Glasgow isn’t used to holding such headline events in international politics. It is surreal seeing politicians like President Biden, John Kerry and Bark Obama in our city alongside celebrities and billionaires like Jeff Bezos. Some of the global elite having come to us, it feels as though the world isn’t so big after all.

Like most Glaswegians, I know very little of what’s happening inside the conference aside from what the media reports. My experience of Cop26 has been taking part in protests, meetings and talks. Each day there is a bewildering number of events and actions as part of a coming together of Scottish, UK and international climate activists.

More important than the elite who have travelled here, are the many indigenous delegates who have come to share what the climate crisis and colonialism have been doing to their communities. Their presence, the chance for us to talk together often through interpreters, has been a unique experience, waking up people to what is happening around the world. It is, I hope, a means for us in Scotland to strengthen and give renewed meaning to international solidarity.

I was fortunate to be involved in organising a meeting with Zapatista delegates just before the conference began, as one small event on their Journey for Life. We discussed minority and indigenous languages and learned about decolonisation and everyday resistance. I will long remember meeting the seven compañeras.

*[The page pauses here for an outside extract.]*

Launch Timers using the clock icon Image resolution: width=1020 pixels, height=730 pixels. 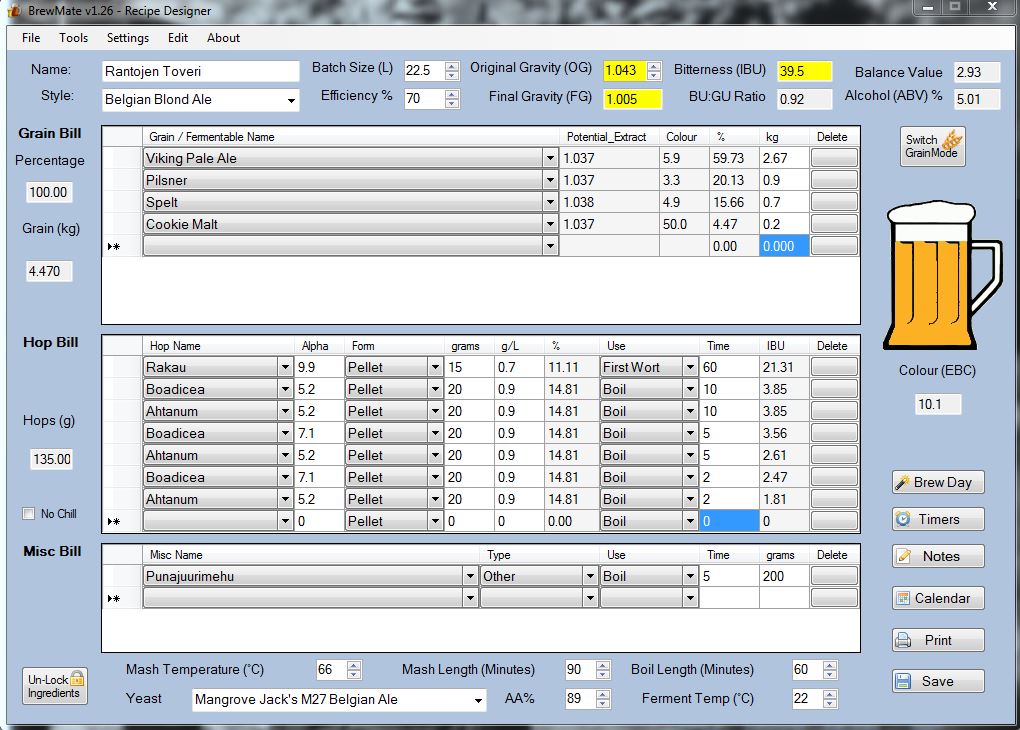tap(937, 519)
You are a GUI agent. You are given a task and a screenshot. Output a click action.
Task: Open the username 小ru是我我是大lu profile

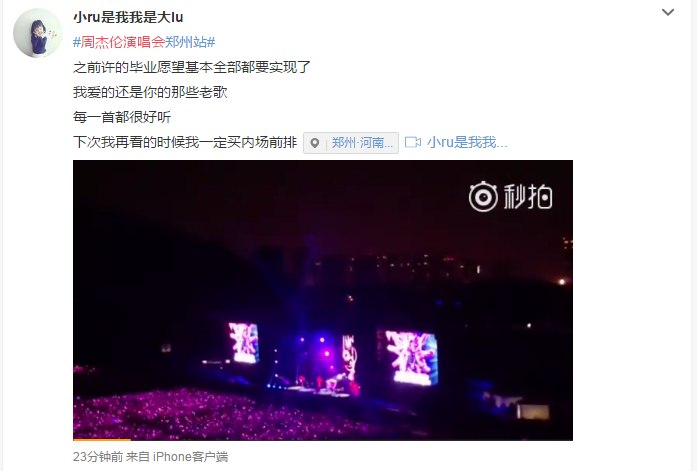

Not far from where I live, Minga Indígena – the collective of indigenous groups from Abya Yala/the Americas – are hosting daily talks and discussions. People from the Amazon, Mexico, Chile and elsewhere have spoken powerfully about the effects of false solutions to the climate crisis imposed from above and the ongoing destruction of their lands.

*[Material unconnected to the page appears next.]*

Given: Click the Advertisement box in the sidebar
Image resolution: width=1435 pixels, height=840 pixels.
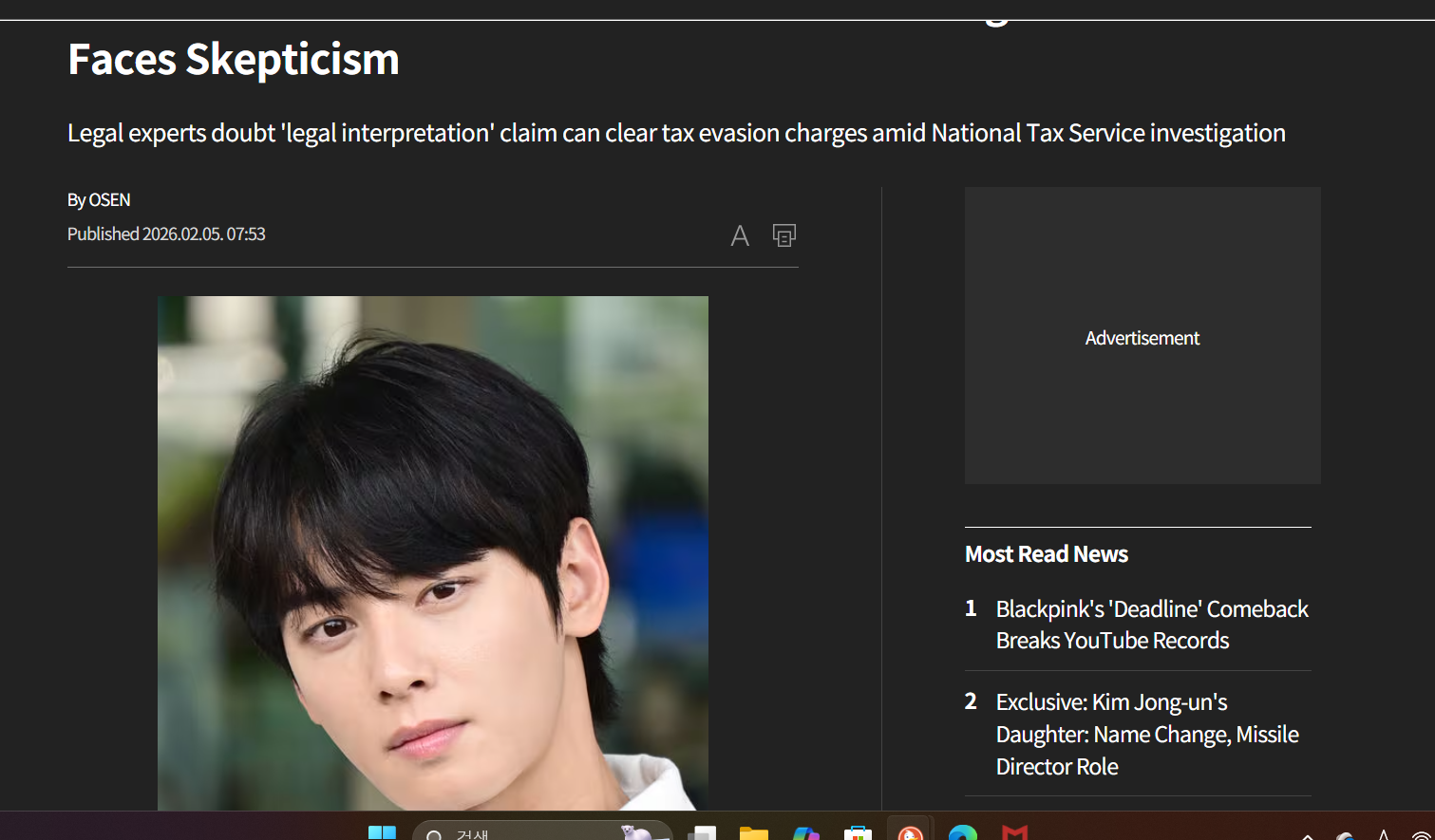Looking at the screenshot, I should pos(1142,336).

Across the movement outside Cop26, the climate crisis is being linked repeatedly not just to the equally grave threat to biodiversity, but to inequality, patriarchy, racism, colonialism, and capitalism. I was pleasantly surprised by how many of the young speakers following the Fridays for Future march spoke about the need to replace capitalism.

In different ways and from different perspectives, people are speaking for change that reasserts our humanity. For example, I was struck by something that the American lawyer and activist Colette Pichon Battle said at a Cop26 Coalition event:

“It’s time to actually talk to each other and understand what’s happening in all of our communities. We’ve got to decolonise ourselves and we’ve got to understand that market-based solutions… are rooted in an economy that has devalued our humanity. If we want to get out of this, we’ve got to bring that back to the centre, and this is not going to be easy. What are you going to lose if we decolonise? What are you’re going to have to give up if we decolonise? We are all in a particular piece of power.”

So far, there have been few arrests or successful attempts at civil disobedience so far at Cop26. On one occasion, 21 brave members of Scientist Rebellion lay on the George V bridge blocking it for around five hours.

A notable example of direct action has been the occupation of a former council building in Tradeston. Baile Hoose, as it’s been called, is being used to provide accommodation for delegates, especially indigenous delegates, who can’t find a place to stay or have even been sleeping on the street. Regardless of its clear social value, the occupied building has faced repeated attempts by the police to shut it down.

Before the conference began, city refuse workers organised with the GMB union threatened to strike for increased pay and improved conditions. They were presented with a last-minute offer which they rejected. For the past week, rubbish has been piling up to the great embarrassment of the council leaders. The striking bin workers have had incredible support from climate activists on their pickets and have in turn spoken at climate demonstrations, linking the struggles. They look set to win big improvements.

One of the aims of the protests and activism is to bring pressure of the politicians inside Cop26. What can we expect from the conference?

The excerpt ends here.